▶ YOUR INSTRUCTIONS
Which lines of the records contain the word "will"? Copy each one.

▶ DATA TO PROCESS
-------

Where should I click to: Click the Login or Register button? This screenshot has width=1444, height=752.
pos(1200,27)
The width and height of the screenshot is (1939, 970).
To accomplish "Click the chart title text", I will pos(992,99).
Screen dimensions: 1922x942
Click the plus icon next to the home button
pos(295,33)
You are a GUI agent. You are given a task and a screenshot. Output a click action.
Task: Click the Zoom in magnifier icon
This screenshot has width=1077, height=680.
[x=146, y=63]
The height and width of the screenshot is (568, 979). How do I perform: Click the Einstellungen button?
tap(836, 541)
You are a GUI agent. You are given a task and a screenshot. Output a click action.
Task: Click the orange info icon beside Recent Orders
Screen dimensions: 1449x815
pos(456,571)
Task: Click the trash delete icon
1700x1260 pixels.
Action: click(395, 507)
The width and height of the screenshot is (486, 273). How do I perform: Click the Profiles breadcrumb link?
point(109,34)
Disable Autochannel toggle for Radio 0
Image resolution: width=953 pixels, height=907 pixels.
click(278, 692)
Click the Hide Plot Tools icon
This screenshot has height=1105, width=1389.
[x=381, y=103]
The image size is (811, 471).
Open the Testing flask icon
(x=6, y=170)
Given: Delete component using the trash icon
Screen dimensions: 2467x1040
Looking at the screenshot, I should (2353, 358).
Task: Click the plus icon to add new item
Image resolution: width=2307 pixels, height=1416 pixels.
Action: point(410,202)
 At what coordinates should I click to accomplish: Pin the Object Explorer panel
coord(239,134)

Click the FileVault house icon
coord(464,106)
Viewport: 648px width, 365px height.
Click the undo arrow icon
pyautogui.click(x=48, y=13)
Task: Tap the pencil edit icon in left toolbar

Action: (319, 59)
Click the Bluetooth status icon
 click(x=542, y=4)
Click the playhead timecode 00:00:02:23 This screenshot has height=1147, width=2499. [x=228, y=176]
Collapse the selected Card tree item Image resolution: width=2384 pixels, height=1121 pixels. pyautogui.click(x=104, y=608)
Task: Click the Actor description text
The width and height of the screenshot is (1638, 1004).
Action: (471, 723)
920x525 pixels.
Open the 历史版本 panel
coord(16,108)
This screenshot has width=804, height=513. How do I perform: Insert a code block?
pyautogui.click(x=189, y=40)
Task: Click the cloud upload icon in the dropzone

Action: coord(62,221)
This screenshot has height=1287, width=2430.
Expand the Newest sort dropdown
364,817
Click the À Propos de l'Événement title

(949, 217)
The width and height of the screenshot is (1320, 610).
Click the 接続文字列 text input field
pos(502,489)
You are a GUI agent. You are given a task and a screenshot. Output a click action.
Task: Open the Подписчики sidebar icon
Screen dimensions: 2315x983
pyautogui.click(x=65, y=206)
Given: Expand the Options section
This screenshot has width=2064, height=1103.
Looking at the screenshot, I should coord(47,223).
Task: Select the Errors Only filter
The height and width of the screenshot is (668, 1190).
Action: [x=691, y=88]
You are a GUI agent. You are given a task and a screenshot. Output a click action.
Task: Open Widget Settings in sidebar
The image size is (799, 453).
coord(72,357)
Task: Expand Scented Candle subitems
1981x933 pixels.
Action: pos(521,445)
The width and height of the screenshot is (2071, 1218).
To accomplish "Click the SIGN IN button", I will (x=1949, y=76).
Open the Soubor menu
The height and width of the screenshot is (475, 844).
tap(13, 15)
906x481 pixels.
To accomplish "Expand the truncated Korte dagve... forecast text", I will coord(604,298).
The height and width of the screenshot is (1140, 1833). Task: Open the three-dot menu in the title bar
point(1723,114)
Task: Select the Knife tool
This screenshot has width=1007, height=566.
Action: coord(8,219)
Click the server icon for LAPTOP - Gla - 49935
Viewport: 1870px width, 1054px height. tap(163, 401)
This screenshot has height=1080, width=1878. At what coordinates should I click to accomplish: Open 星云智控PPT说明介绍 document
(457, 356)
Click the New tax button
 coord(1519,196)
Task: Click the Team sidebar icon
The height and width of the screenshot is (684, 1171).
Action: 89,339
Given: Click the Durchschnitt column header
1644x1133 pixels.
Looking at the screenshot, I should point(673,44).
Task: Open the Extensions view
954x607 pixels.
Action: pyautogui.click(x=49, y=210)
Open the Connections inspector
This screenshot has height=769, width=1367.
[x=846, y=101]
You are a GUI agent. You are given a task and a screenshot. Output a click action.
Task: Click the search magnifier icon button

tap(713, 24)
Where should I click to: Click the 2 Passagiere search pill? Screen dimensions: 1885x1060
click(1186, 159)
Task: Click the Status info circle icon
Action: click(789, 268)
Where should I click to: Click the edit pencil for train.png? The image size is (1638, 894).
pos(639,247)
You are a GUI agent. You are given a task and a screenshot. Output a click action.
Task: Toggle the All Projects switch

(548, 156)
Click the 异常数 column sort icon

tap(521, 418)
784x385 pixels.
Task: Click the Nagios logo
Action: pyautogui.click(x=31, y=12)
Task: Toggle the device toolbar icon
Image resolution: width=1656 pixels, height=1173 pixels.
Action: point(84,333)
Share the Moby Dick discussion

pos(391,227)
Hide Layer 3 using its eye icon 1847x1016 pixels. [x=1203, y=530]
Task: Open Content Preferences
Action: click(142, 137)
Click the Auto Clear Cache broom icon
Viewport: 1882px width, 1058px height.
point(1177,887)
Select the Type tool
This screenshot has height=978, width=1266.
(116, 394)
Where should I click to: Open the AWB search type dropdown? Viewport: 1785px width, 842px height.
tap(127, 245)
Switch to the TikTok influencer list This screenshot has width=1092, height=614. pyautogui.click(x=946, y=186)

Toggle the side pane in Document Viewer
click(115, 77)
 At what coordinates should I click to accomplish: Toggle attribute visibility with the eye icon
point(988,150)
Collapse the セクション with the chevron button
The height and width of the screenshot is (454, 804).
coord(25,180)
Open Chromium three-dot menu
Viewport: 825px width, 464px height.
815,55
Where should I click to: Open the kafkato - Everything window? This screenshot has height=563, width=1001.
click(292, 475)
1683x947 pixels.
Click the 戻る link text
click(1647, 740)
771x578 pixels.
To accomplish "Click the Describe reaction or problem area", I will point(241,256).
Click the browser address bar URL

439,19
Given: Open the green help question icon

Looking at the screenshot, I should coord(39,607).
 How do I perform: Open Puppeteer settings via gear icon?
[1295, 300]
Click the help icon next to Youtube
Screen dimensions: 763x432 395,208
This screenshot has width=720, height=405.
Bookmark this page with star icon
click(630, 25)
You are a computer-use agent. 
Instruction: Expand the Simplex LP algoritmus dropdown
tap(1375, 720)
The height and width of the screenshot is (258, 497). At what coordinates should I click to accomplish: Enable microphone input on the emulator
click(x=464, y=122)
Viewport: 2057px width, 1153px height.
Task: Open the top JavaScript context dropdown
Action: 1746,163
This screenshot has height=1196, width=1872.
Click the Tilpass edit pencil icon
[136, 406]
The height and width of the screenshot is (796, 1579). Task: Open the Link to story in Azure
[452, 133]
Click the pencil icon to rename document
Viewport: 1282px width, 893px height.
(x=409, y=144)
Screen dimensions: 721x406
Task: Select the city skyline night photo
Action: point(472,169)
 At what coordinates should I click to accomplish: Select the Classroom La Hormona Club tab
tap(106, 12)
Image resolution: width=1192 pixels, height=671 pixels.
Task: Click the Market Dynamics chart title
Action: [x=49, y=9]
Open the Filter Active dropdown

-------

▶ RESPONSE BOX
To accomplish "Click the chart title text", I will pos(992,99).
To accomplish "Click the SIGN IN button", I will (x=1949, y=76).
To accomplish "Expand the truncated Korte dagve... forecast text", I will coord(604,298).
To accomplish "Click the Describe reaction or problem area", I will point(241,256).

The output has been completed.